By default, PySpark uses cloudpickle to serialize code sent to executors. Cloudpickle does pretty good job extracting code dependencies in the same project, but it doesn't handle installed libraries.
The recommended approach to distribute Python libraries is to pack them into a big .tgz or .zip archive and attach to a Spark session. It works with Virtualenv and Conda environments as long as dependencies don't cross the their boundaries (i.e. no system dependencies).
As far as know, in Julia we have neither Cloudpickle, nor tools for packaging isolated environments. Moreover, to run Spark.jl on an existing cluster, Julia itself should be already installed. Cloud providers like Amazon EMR support bootstrap actions (like this for Julia), but they should be run during cluster creation and then apply to all applications, potentially creating dependency conflicts.
One popular approach to create isolated environments is to use custom Docker containers in a Kubernetes cluster. A user can pack whatever code they need into a set of containers and deploy them to Kubernetes in runtime, without any restrictions or prerequisites.

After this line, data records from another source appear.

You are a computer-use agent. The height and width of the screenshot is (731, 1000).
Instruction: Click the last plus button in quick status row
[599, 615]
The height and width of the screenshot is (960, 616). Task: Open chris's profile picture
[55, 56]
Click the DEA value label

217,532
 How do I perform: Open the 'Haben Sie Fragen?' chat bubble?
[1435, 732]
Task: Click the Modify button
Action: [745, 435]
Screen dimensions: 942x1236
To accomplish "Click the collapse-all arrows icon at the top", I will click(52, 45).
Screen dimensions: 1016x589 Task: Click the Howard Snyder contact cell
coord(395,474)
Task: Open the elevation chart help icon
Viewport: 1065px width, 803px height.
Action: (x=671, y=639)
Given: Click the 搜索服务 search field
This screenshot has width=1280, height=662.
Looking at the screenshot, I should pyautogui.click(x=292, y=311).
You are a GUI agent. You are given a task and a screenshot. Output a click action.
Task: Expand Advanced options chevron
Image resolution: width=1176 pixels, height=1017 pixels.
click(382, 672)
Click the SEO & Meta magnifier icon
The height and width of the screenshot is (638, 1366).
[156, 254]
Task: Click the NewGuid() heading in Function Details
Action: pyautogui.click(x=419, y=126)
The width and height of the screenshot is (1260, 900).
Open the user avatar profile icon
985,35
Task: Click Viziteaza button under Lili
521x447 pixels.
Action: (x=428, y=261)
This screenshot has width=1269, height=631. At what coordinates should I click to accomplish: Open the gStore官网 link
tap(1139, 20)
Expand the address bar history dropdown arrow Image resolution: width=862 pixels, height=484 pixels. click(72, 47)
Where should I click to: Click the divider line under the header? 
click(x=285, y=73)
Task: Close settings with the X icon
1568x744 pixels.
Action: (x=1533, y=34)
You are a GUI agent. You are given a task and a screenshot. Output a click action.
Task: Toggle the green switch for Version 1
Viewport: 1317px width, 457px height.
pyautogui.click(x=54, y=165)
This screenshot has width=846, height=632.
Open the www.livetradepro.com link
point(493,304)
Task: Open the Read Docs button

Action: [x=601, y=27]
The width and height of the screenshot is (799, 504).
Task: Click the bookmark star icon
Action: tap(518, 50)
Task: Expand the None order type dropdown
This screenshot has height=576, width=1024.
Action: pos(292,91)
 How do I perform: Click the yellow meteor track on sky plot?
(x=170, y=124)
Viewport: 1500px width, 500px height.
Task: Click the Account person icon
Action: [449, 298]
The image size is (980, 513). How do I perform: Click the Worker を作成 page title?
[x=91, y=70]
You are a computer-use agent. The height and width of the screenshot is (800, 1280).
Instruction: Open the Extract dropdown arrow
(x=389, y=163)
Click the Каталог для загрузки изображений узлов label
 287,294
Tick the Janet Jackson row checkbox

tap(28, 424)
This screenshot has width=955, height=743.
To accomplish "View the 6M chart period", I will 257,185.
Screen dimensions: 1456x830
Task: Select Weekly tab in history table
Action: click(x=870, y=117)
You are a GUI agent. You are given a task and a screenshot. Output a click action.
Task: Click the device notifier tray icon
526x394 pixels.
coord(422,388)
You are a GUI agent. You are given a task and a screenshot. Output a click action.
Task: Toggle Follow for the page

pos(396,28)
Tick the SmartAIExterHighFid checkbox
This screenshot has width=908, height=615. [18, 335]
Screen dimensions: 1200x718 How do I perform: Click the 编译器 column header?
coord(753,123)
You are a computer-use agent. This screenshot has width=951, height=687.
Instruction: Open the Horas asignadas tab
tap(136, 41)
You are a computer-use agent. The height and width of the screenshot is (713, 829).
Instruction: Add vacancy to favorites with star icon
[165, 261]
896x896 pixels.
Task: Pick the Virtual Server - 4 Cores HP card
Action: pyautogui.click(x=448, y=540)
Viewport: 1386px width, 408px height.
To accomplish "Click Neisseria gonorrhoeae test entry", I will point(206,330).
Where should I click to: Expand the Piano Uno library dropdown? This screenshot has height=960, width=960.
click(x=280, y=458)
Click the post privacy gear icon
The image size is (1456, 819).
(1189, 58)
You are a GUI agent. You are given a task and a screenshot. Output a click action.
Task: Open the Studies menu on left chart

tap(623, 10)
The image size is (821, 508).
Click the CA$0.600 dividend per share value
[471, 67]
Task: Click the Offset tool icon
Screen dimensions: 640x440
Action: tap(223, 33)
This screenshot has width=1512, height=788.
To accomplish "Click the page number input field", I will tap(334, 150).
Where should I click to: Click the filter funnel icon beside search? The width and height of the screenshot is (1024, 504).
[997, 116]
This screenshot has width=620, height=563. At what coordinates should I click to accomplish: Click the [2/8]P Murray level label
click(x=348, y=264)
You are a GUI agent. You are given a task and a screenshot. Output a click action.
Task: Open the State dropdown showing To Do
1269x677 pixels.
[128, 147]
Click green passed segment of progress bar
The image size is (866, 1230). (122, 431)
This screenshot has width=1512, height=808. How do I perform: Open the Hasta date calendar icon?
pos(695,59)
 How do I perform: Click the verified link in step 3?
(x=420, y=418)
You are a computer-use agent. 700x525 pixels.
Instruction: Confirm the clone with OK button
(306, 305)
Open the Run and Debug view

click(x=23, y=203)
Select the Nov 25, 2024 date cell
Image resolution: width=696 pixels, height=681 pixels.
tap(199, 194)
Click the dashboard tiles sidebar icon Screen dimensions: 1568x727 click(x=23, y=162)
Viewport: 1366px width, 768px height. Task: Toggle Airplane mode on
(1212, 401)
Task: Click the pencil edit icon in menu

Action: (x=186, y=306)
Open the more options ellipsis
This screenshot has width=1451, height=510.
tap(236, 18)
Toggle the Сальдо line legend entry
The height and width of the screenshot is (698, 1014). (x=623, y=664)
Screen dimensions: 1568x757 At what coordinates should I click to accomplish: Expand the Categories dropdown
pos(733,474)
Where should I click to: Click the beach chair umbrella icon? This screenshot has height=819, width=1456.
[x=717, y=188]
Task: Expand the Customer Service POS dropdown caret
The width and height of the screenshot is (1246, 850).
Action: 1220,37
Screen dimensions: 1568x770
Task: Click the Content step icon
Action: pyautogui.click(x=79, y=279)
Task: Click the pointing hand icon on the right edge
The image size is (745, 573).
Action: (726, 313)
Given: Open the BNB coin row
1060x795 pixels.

When we apply a Julia function to a piece of data in Spark.jl, this piece goes through the following places: data source -> JVM executor -> file or socket -> Julia -> file or socket -> JVM executor -> data sink
. For reasonably simple functions, data serialization and transfer between JVM and Julia (or any other language) can make a major part of execution time.
Alternative (though not necessary better) design is to allow workers in different languages. Say, we define a worker protocol - a set of network interfaces a running worker should satisfy to become a part of the cluster. The worker is then responsible for running application executors in the best possible way and passing data to/from them.
The downside of this design is that the protocol and various utilities (e.g. data sources) need to be implemented in each supported programming language. Thus a sensible approach would be to focus on Julia-only implementation, but keep this option in mind.
In Spark, a user has little control of an executor lifecycle - there's no dedicated set up and tear down steps, the executor is created when Spark decides it's needed and destroyed when Spark thinks it's no longer useful.
When executing parallel code in Julia, it would be great to set up the project environment on the worker/executor, keep it around during application execution and destroy only when the user thinks it's no longer needed.
Another use case is managing state. Say, we want to run multiple simulations in parallel, dumping the results to the driver from time to time. In Spark.jl, we can run simulations with something like this:
rdd = ...
all_results = []
for i=1:100
results = map_partitions(rdd, data -> ...)
push!(all_results, results.collect())
end
But what if we don't want to drop the state of the simulation between iterations? In Spark, we need to use shared variables/accumulators or just pass the results to and from workers. If we could keep executors stateful, it wouldn't be an issue at all.
The downside of having the state is increased requirements for node reliability - if an executor fails, the whole computation becomes invalid. This can be mitigated by checkpointing as in large ML model training.
This project comes from my frustration caused by development and maintaining Spark.jl. While Spark is one of the leading frameworks for distributed data processing, it certainly doesn't cover all possible use cases for parallel computing. Here I'm going to explore alternative approaches and see if we need a new framework.